As she gained strength in her knee, Presley doubled down on therapy.
“Once I was cleared to start running, I was running every single day,” she said. “I did a lot of therapy.”
Presley rehabbed her knee during scheduled therapy sessions and with Crystal Shirk, the Southeastern Sports Medicine trainer at Owen. She was cleared by her doctor to resume all physical activities in June.
“I was so happy,” Presley said. “Everything in my life was so much better. I was really upset when I got hurt, so when I was able to return to sports it was like I was less stressed.”
Presley’s ability to participate in workouts and practice has been positive for the team, said Tia Vasko, assistant coach on the varsity program last year.
“Livie’s Livie. There is nobody else like her,” Vasko said. “She is one of the leaders on this team, and she’s definitely capable of motivating her teammates.”

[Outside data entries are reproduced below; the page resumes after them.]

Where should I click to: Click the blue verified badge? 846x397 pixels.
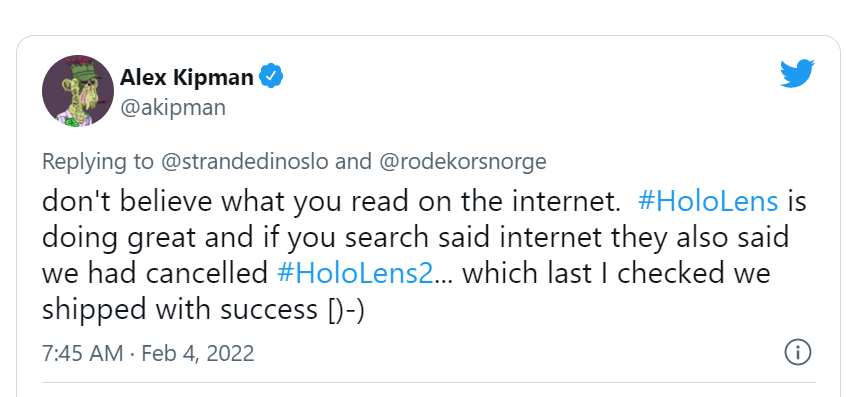[271, 76]
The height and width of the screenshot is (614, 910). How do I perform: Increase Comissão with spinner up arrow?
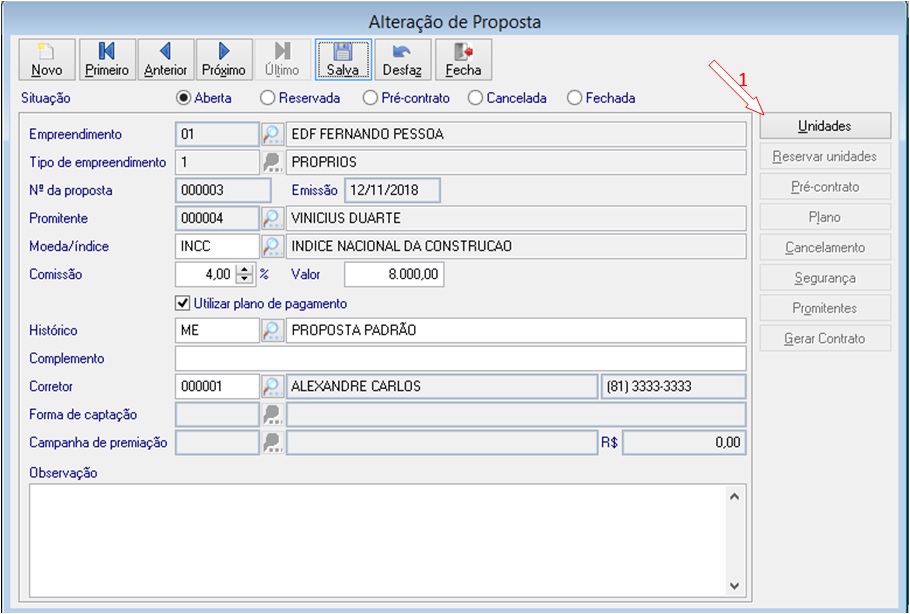(245, 269)
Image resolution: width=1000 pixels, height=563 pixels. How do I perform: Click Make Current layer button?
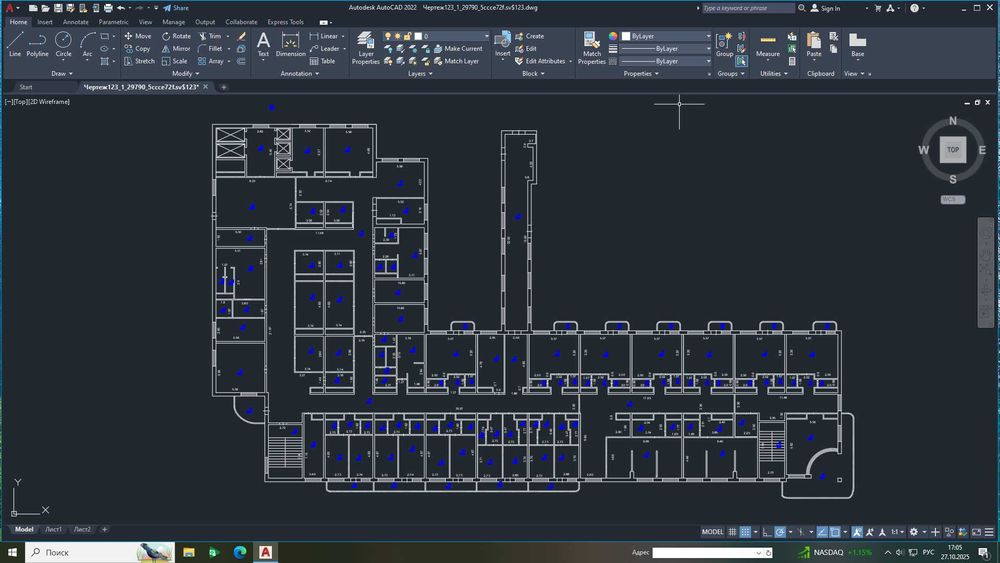point(458,48)
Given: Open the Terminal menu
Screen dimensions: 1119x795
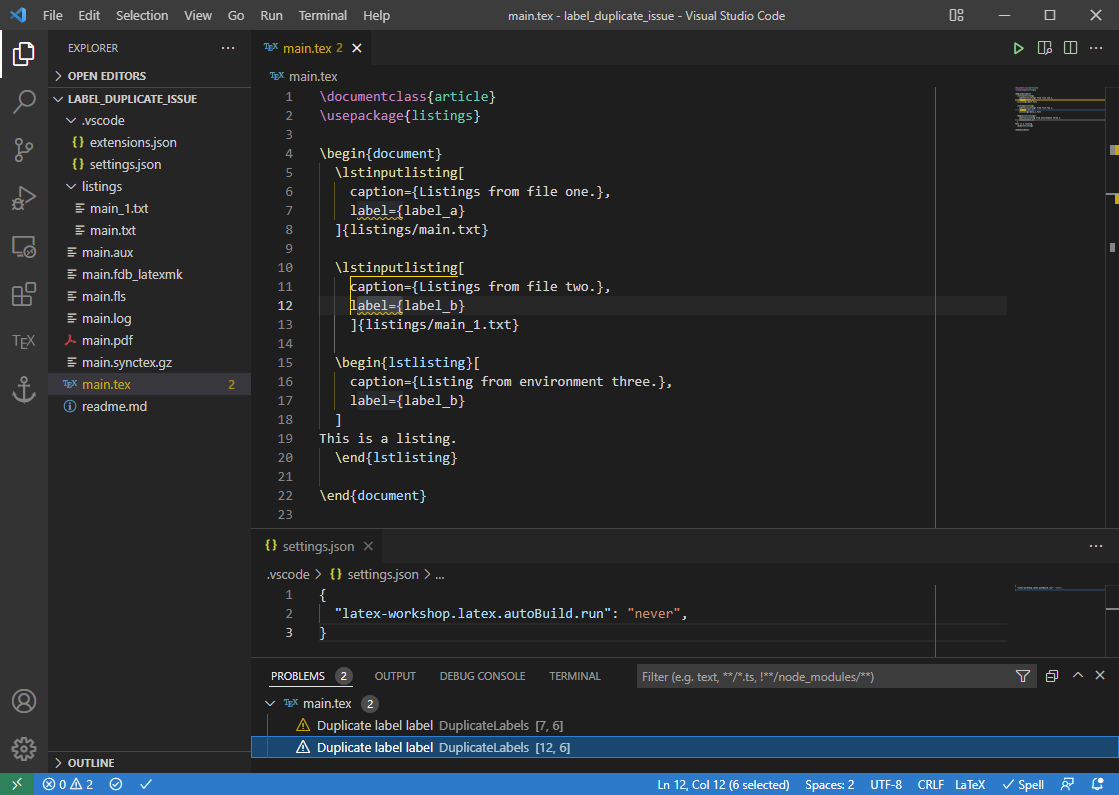Looking at the screenshot, I should tap(323, 15).
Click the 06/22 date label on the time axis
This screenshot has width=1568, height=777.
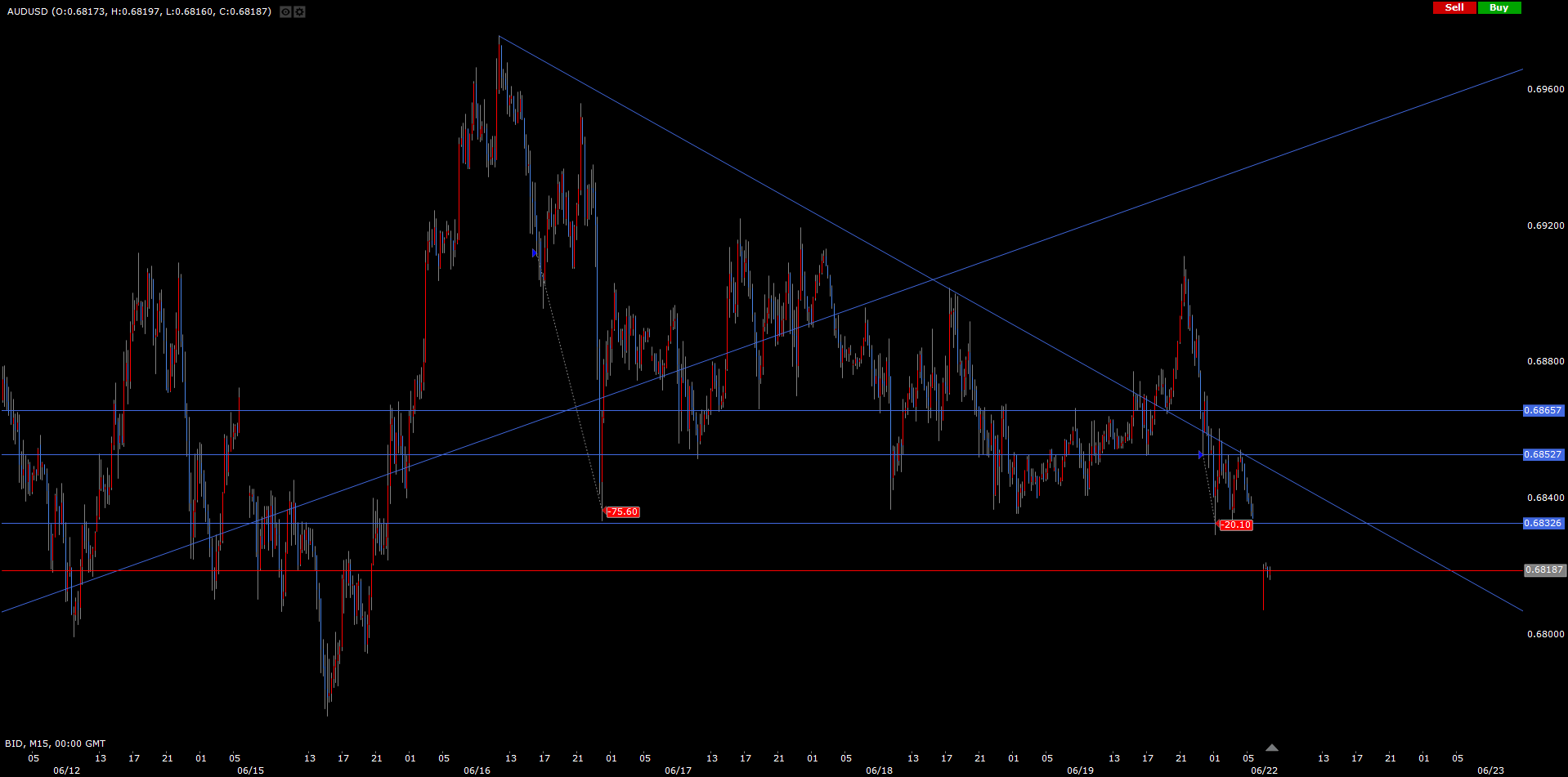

Presley’s ability to rally those around her will be valuable on a team that she believes has some of the best freshmen talent that she has seen.
“I would like to see us win more this year, and we have so many young girls coming up that are so talented, it blows my mind,” she said. “I think that a lot of the girls that have tried out this year will end up getting called up (to varsity) and really help us out.”
As a senior, Presley will likely have a complex role on each of her teams. After a year away, she hopes to earn playing time and be a positive influence.
“I think all of my teammates like me, and I know a lot of them respect me,” she said. “But I didn’t even play basketball and softball last year, so I know that I’m going to have to earn some respect.”